#### Dataset extract
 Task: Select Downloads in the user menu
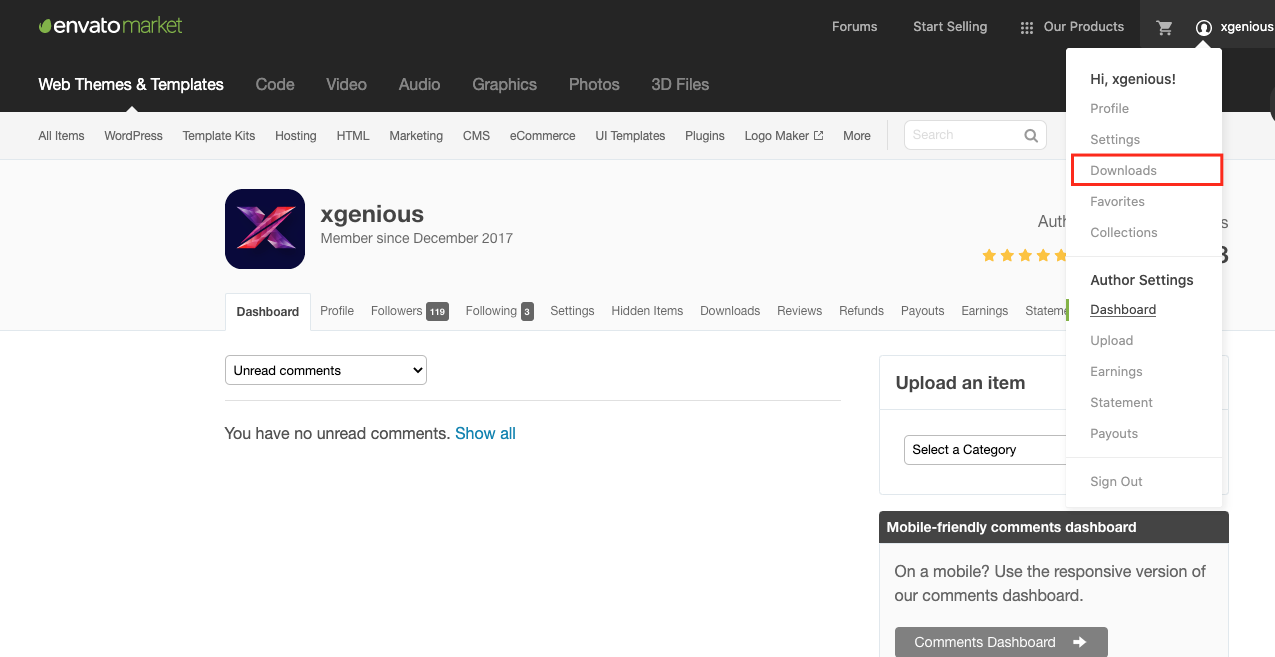coord(1123,171)
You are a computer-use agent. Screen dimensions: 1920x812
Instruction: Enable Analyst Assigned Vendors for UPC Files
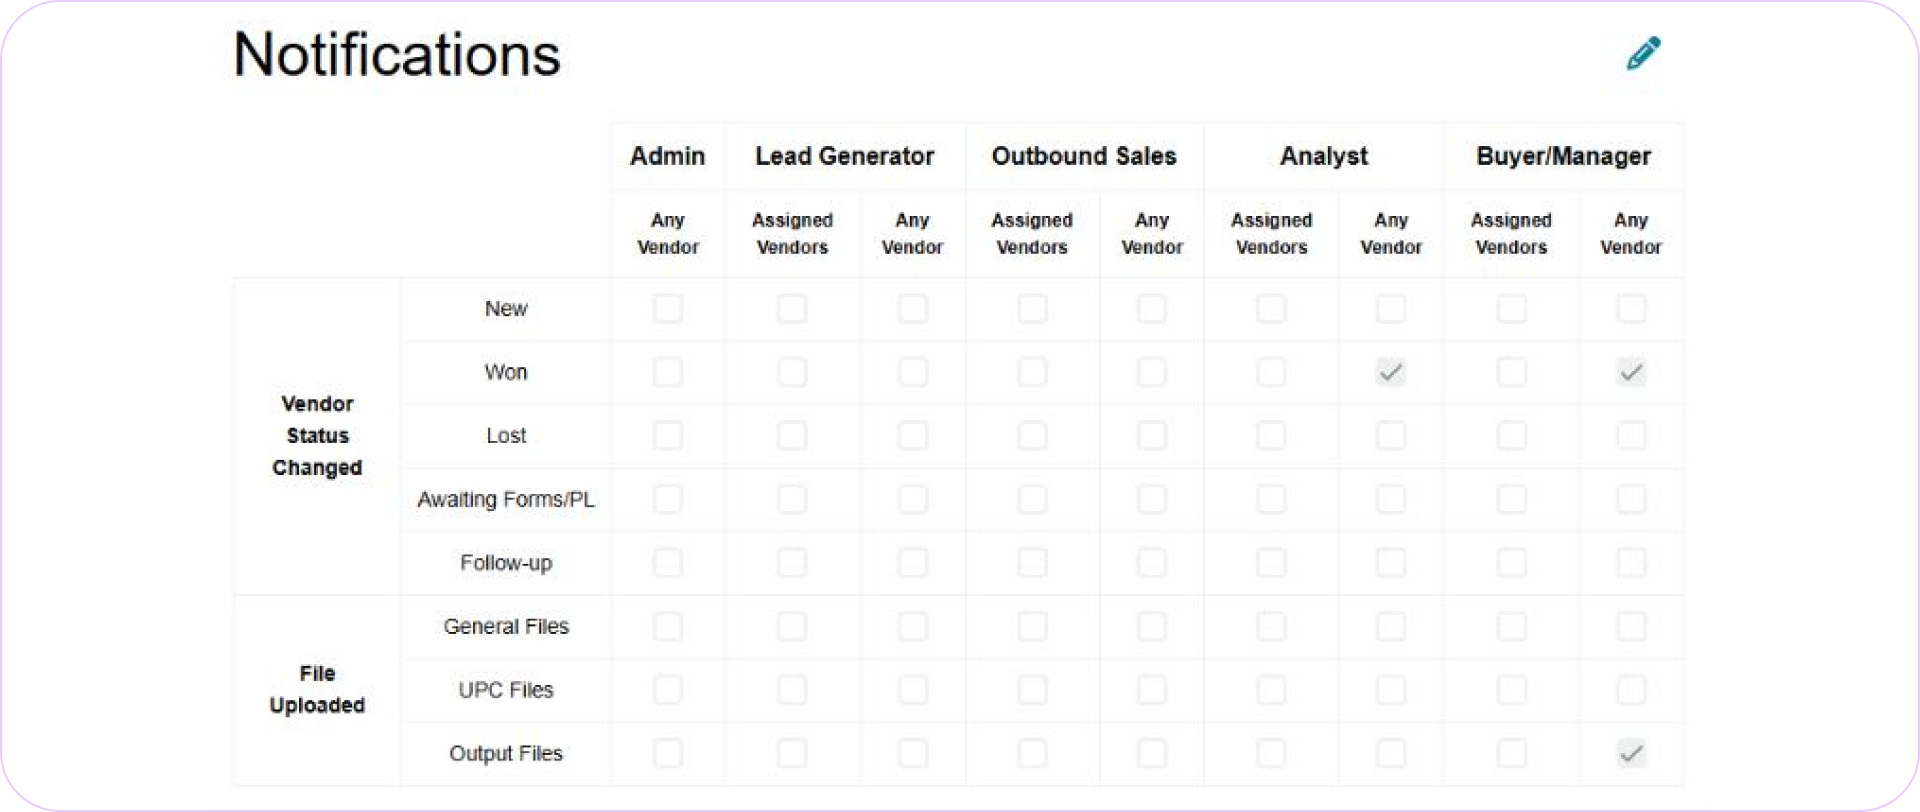pos(1271,689)
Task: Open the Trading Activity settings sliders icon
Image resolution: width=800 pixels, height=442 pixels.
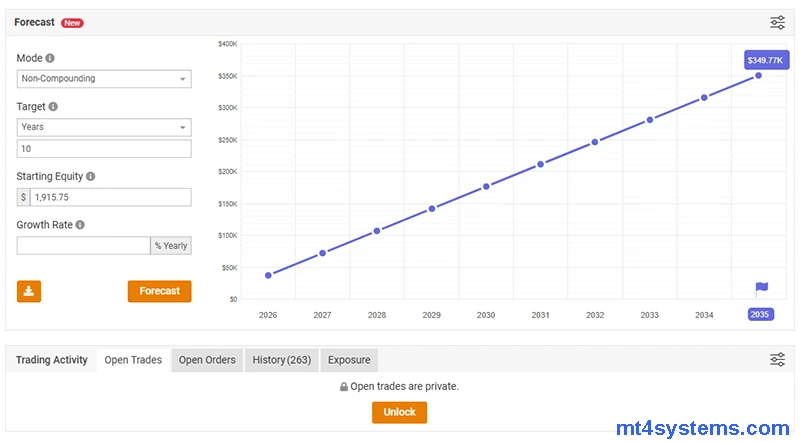Action: [777, 360]
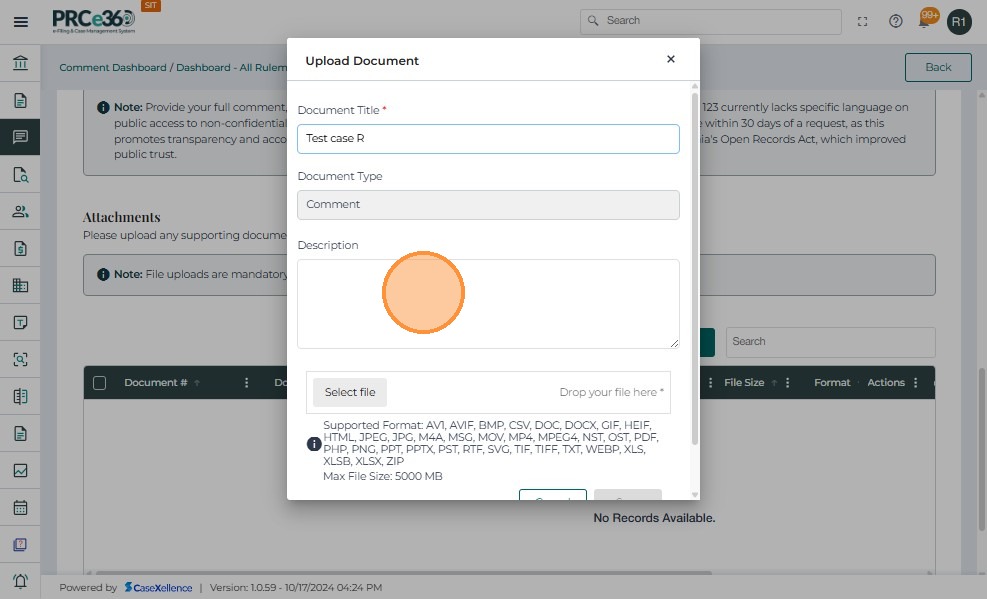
########
### [What is required]
Can you recast the whole listing above as a numbered list, dropping any blank lines and leaving the pictures out?

### [Expected output]
1.  Task: Select Downloads in the user menu
2. coord(1123,171)
3. You are a computer-use agent. Screen dimensions: 1920x812
4. Instruction: Enable Analyst Assigned Vendors for UPC Files
5. pos(1271,689)
6. Task: Open the Trading Activity settings sliders icon
7. Image resolution: width=800 pixels, height=442 pixels.
8. Action: [777, 360]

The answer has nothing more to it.